Люси только вздохнула и подмигнула мне. Мол, у тебя есть ее телефон, а эти сами не понимают, чего хотят.
Примерно таким макаром Том плотно уселся мне на шею, потому что помощник режиссера – это нянька, которая вытирает сопли, кормит обедом и поит кофе, составляет расписание, утешает обиженных артистов и решает все насущные проблемы с охраной, уборкой, снабжением и снаряжением, а также бегает за никотиновой жвачкой, свечами от геморроя и бесконечными печеньками.
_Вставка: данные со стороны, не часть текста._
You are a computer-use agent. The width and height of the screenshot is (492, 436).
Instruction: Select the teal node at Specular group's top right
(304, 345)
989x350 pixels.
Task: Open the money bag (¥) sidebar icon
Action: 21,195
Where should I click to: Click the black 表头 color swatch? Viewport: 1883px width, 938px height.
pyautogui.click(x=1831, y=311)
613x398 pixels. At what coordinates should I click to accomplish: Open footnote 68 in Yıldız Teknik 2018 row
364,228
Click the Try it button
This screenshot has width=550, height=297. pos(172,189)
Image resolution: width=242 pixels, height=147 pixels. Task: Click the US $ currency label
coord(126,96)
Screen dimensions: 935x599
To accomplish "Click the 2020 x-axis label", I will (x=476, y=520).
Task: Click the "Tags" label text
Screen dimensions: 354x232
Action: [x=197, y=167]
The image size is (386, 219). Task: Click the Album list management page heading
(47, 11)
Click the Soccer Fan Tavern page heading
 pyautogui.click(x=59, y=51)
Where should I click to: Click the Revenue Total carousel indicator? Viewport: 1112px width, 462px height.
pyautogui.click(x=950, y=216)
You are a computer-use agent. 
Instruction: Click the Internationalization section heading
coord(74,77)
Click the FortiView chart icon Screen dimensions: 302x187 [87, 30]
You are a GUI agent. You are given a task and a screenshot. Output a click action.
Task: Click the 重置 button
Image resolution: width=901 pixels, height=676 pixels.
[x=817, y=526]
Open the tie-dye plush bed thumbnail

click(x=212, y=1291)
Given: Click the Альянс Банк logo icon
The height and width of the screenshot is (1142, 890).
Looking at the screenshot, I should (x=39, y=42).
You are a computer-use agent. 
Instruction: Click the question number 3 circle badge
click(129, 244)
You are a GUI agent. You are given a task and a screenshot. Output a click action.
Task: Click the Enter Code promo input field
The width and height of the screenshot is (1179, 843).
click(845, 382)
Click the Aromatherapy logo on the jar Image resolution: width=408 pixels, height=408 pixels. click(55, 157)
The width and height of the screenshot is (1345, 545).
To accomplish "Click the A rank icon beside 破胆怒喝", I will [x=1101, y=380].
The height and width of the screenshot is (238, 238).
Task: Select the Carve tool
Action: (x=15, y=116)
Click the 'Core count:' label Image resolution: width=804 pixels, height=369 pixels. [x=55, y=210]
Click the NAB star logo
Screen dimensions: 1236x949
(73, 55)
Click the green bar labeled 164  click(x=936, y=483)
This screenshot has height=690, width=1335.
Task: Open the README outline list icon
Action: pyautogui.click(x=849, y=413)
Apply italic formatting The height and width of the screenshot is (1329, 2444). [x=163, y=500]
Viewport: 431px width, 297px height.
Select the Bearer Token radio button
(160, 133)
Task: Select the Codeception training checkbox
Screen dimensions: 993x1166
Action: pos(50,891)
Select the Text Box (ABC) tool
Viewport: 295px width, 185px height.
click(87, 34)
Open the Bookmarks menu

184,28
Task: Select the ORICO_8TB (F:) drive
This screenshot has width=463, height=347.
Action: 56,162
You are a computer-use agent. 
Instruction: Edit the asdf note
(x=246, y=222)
Наверное, к стоматологу Тома тоже поведу я, и буду петь колыбельные, чтобы гений не боялся бормашины.
Фил очень обрадовался уютному устройству Тома на моей шее, официально назначил меня помрежем и пообещал помогать во всем, с чем сама не справлюсь. Кроме, конечно же, кофе-обеда-уборки-артистов-охраны-снабжения и печенек. Несолидно для великого продюсера, и вообще он страшно занятой человек. Зато перевел мне аванс за либретто и назначил неплохое жалованье как помрежу. Я по наводке Люси сняла комнату в семейной гостинице в Санта-Монике, совсем недалеко от моря, и еще осталось достаточно, чтобы купить маленькую подержанную машинку. Или байк. Или пока заначить и наслаждаться новым и прекрасным ощущением собственных, честно заработанных бабок.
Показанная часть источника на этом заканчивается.